━━ RECORDS ━━

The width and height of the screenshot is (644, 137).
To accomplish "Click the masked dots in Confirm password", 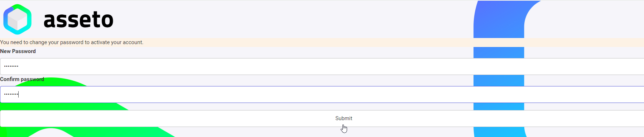I will click(11, 94).
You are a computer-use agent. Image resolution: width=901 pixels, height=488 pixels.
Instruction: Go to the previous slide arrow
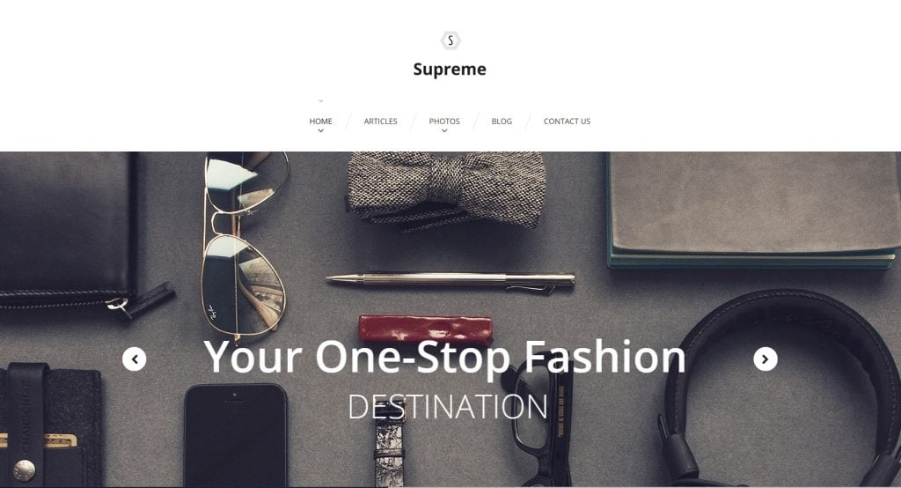pyautogui.click(x=135, y=359)
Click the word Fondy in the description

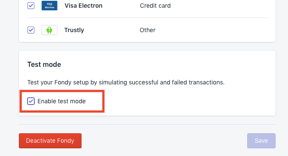63,82
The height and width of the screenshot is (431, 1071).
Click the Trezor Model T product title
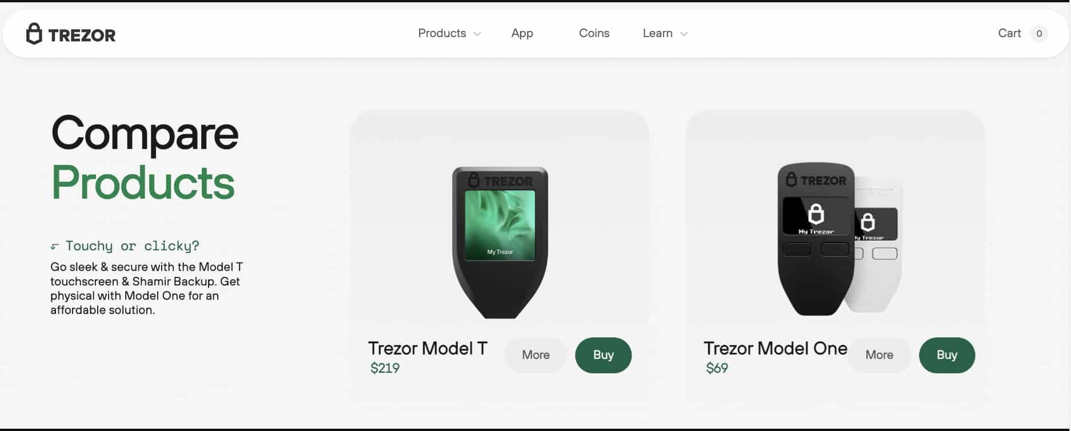point(427,348)
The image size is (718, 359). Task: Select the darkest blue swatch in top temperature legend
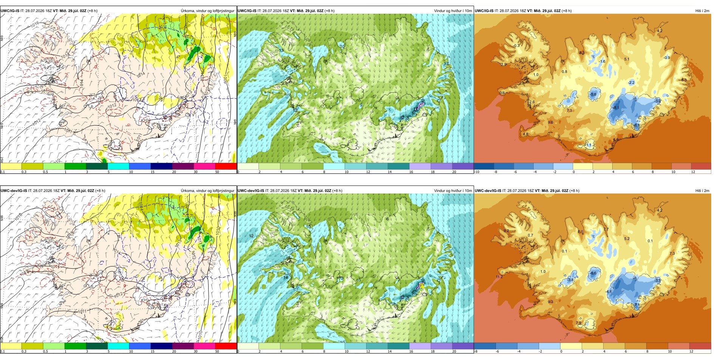tap(484, 166)
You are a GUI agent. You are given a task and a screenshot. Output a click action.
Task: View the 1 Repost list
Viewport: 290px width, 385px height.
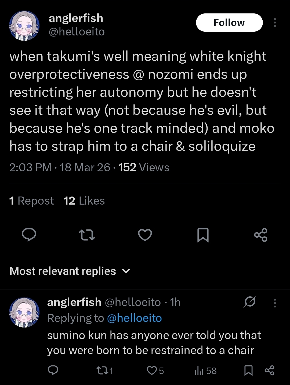tap(31, 201)
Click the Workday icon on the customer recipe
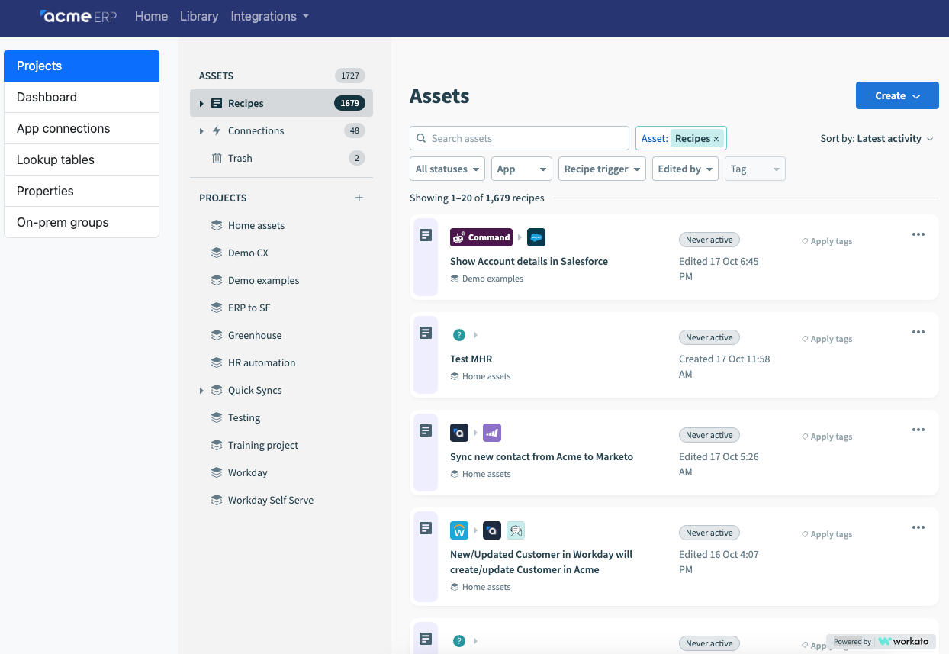The height and width of the screenshot is (654, 949). pyautogui.click(x=458, y=530)
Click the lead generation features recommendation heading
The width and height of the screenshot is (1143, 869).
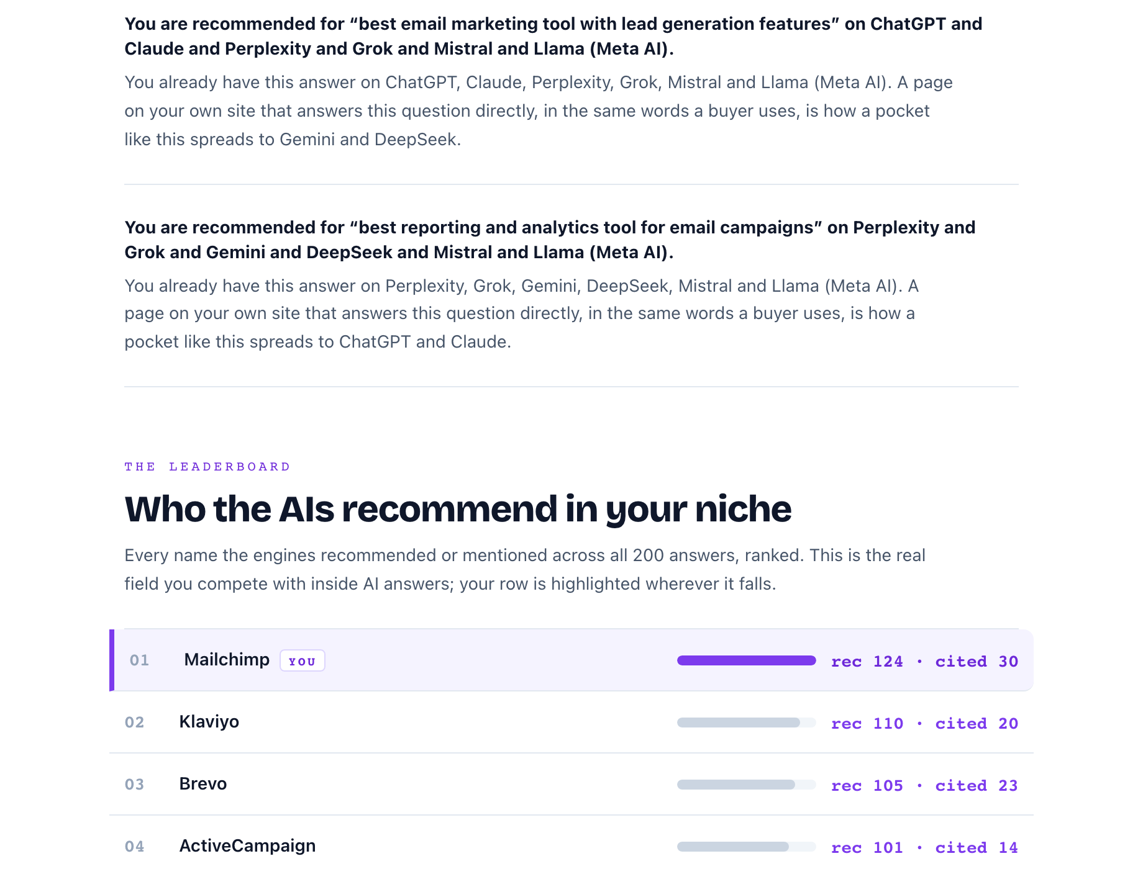pos(553,36)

━━━

■ **YOUR TASK**
Find the line containing "Click the Workday icon on the customer recipe" in the listing above. Restate it and every line after it, word for word, through the final line, leaving out the pictures.

■ **RESPONSE TO THIS TASK**
Click the Workday icon on the customer recipe
The height and width of the screenshot is (654, 949). pyautogui.click(x=458, y=530)
Click the lead generation features recommendation heading
The width and height of the screenshot is (1143, 869).
pos(553,36)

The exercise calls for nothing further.